We have so many options for people with RA who are not adequately responding to the conventional DMARDs such as Methotrexate (our go-to DMARD), Sulphasalazine, Leflunomide and Hydroxychloroquine.

We do need these options given we don’t have the “complete” option, the medication that is uniformly successful in shutting down the disease process and gaining remission or at very least, a very low disease activity state.

I’ve previously written about a variety of biologic DMARDs. Then I discussed the exciting findings for this new oral agent, the 2nd in the line of new, oral JAK-inhibitors in this post entitled JAK inhibitors cometh, with a pivotal trial mentioned comparing it to the current market leader in RA, Adalimumab (Humira).

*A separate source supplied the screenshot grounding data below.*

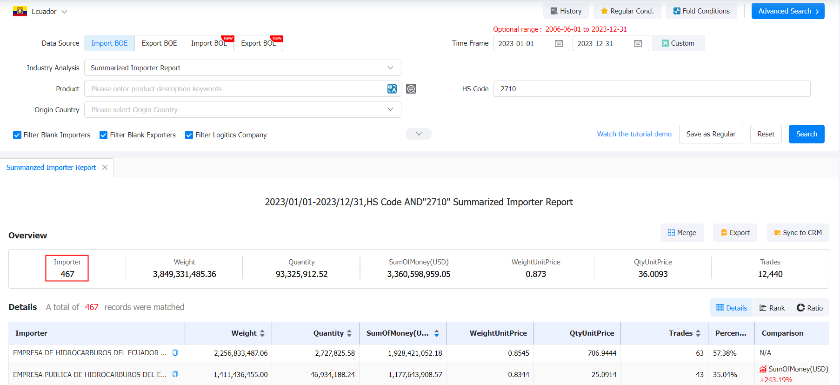Copy EMPRESA DE HIDROCARBUROS DEL ECUADOR name
This screenshot has width=840, height=385.
pyautogui.click(x=175, y=353)
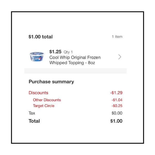Select the $1.00 final total amount
The height and width of the screenshot is (155, 155).
tap(116, 121)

Given the availability, the question rheumatologists will be grappling with will be in whom, when, in what circumstance to actually use this medication?

My early thoughts on Baricitinib (my disclosure is that I do not have any personal experience using this medication):

  • I think the data looks good but I think we’ll need time and clinical experience to work out where to use Olumiant. Aussie rheumatologists are very comfortable using the incumbent biologic DMARDs, especially the TNF-inhibitors due to the 15+ year experience locally and the surprisingly good safety profile over that period of time in Australia and worldwide.
  • With Olumiant, there is worry regarding a possible increased risk of clots, DVT and PE, as well as the higher shingles risk.
  • However, given the success of Xeljanz, the 1st JAK-inhibitor made available in Australia (link), there is clearly a market for a ONCE DAILY, ORAL tablet which is potent.  
  • My current thinking is that the people I would consider for Xeljanz, would also be the people I would consider for Olumiant. 
  • I think there will probably be fewer new initiations of Xeljanz while we get experience with this new once daily agent.
  • As a treating philosophy, I would typically not swap from Xeljanz to Olumiant if the person is already doing well on Xeljanz, ie if there is not a clinical reason to do so.
  • If the pharmaceutical company, Eli Lilly,  manages the media coverage to the public well, we might see people coming in asking for this “amazing” once daily oral treatment (we saw that effect with Xeljanz)!

As we lack the precision to predict which patient with RA will respond well to any one drug, both in terms of the effectiveness in shutting down the manifestation of RA and in the avoidance of side effects, we tend to base our decisions on educated guesswork mixed with patient preference and some intuition, and our individual biases.

I’ll update you on my experience with Olumiant later in the year.